START EXCERPT TO READ

A toddler hand covers my face and a small body smelling of sugar flops on my chest.
“Mama, I wanna hold you!”
“My dear, you’re already on me. I’m not sure how much closer we can get.”
Of course, I know she’s really asking for two things: to feel close to me after a week of moving homes, and to have her hand down my bra because groping me still comforts her.
Emotions of anger, frustration, guilt, and exhaustion are all clouding my ability to be at peace.
This level of chaos and internal stress reminds me of the first year of motherhood, when the fresh yo-yo wave of hormone shifts plunged me into depression. In the moments I want to physically remove my toddler from my body, I also remember one particular midnight feeding where I wanted to pass my breastfeeding newborn like a hot potato.
I didn’t know about these things before my child came into my life: the rage, the grief, the anger, or the complex and contradictory emotions I could feel all at once.
I saw mothers as creatures that were either good moms or bad moms, and I often executed a swift judgement on something I was ignorant about. To read of my previous paragraph’s confessions would surely have placed me in the bad mom category.
Now, I know the truth. These thoughts do happen and we can love our children deeply and still hurt. Don’t act on them but please find a safe person to share these thoughts with. Keep the hard conversations going.
After spending over a decade fighting off anxiety and depression and also writing extensively about these topics (see my Mental Health tab), I wanted to share what I learned in therapy today. Not everyone has access to a good therapist or perhaps any therapist and it feels like a crap show out there getting help so here we go.
My Sunday Afternoon
We’re going to find a safe space to think of when our peace is going out the window.
Now as a Christian, I have a lot of thoughts I’ve written about beforehand on peace. You can find those in the archives but today I want to establish that when we may ask “how does Christ bring me peace?” we learn that Christ IS peace.
So my first step to find peace is to seek Jesus. I do this with prayer, even as I am internally screaming. I know he is with me in the broken mess of my mind. I have faith in his power as God to heal us eternally, therefore I have hope and peace in that promise.

END EXCERPT TO READ
START INFORMATION PROVIDED

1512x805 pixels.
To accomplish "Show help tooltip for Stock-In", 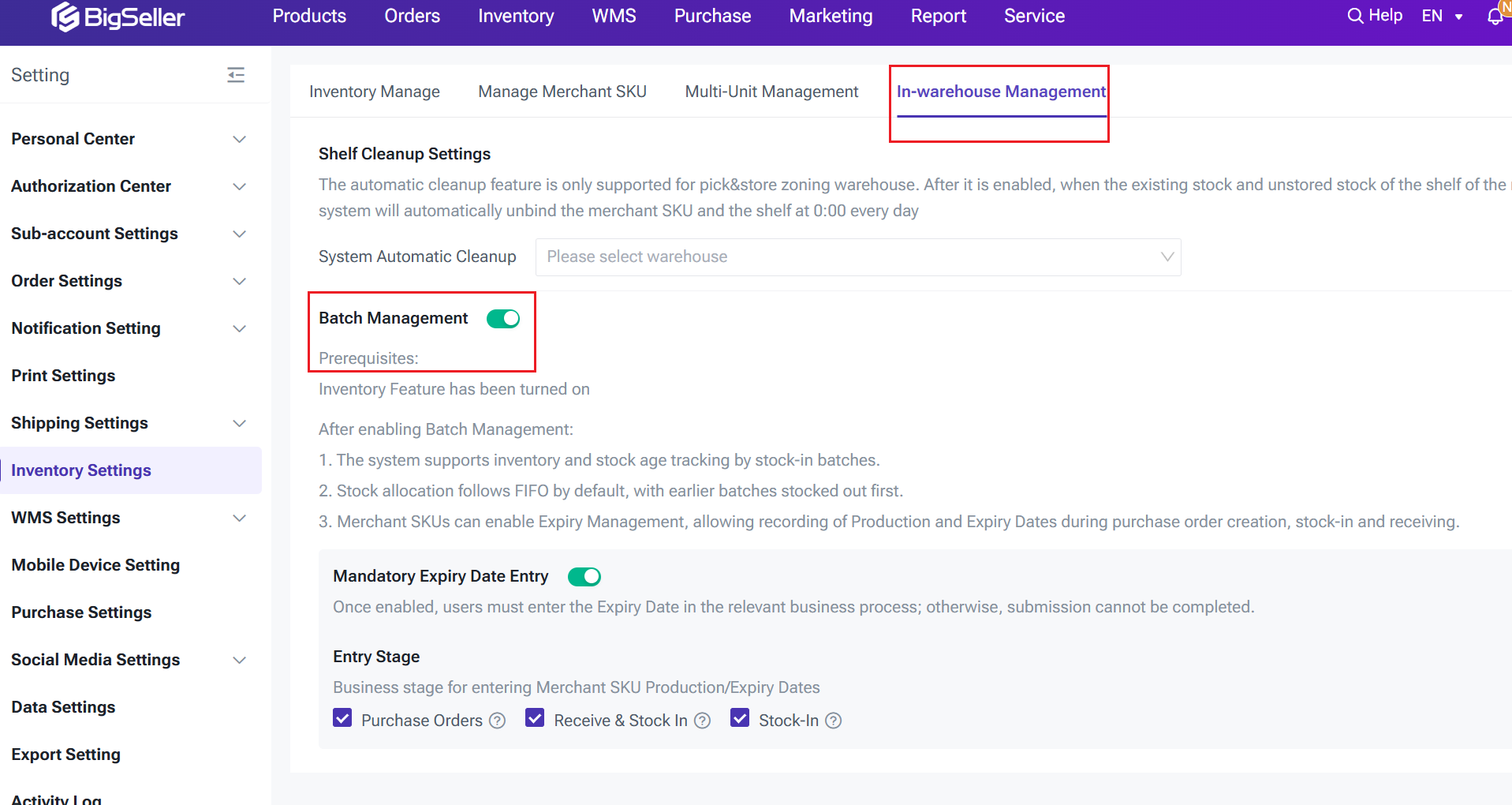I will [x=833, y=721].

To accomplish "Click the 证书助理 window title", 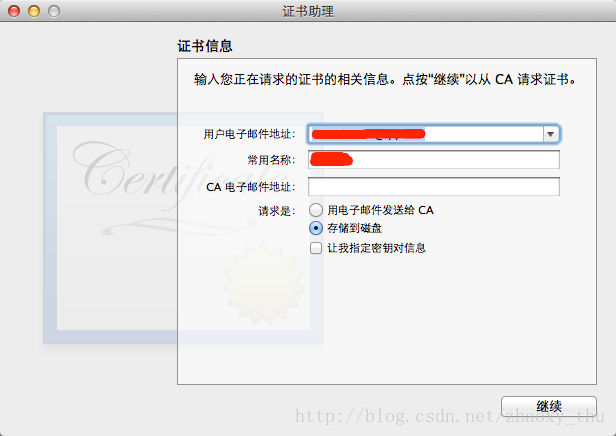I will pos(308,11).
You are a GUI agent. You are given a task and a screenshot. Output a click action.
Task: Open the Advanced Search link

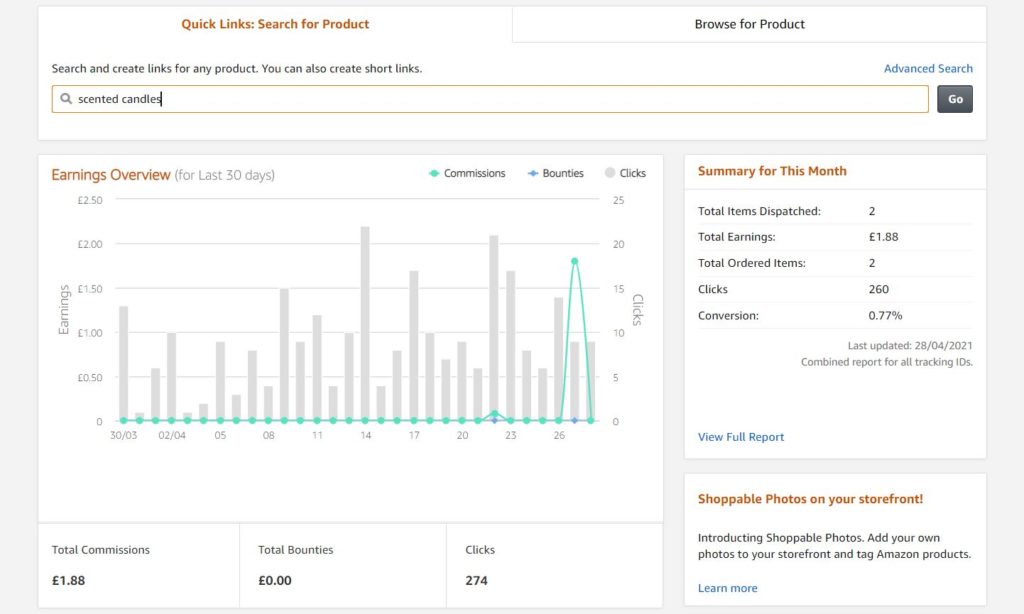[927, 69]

END INFORMATION PROVIDED

### TASKS TO COMPLETE
1. List the emotions that the essay on motherhood and peace says are clouding the writer's ability to be at peace.
2. Check each statement against the essay on motherhood and peace. Answer yes or no, and quote the words that decide it.
(a) The writer's toddler is still comforted by groping her.
(b) Before having a child, the writer already knew about the rage and grief that can come with motherhood.
(c) The writer's first step to find peace is to seek Jesus.
3. Carry the essay on motherhood and peace forward from its last sentence.

### ANSWER SET
1. anger, frustration, guilt, exhaustion

2.
(a) Yes: "groping me still comforts her."
(b) No: "I didn’t know about these things before my child came into my life"
(c) Yes: "So my first step to find peace is to seek Jesus."

3.
Second, I am learning new ways of dealing with the negative feelings and thoughts of my present life. The most recent technique I learned wasn’t given a name beside finding a safe space.
Think of a recent time you felt peace. Where were you and what was happening?
For myself, I’ve called it “my Sunday afternoon” because it was when we went to visit my family in Ohio. My child was taking a nap elsewhere with my mom. I was on their couch reading a book. The football game was on and the sun was making the outdoors glow from autumn skies. The train sounded in the distance and my dad paced between whatever he was cooking in the kitchen and the football game. I was so peaceful that I could fall asleep there.
Figure out your peaceful place and write down the senses that you recall: sight, smell, sound, touch, or taste.
Next, think of a mildly unpleasant experience. Don’t pick something very traumatic. For me it was the feeling of not having time alone after cooking dinner.
Practice going from that experience to the positive safe space in your thoughts. Only do this for a minute or two at a time.
The goal is to make it easier for your body to focus on the safe space rather than the negative ones. Notice the physical feelings your body may experience.
This practice had some unexpected effects on me. One was realizing that a very comforting image I could turn to in hard moments of parenting was myself running into my stepdad’s arms in this safe space for a hug. I imagined him telling me, “you can do hard things. You can find peace.”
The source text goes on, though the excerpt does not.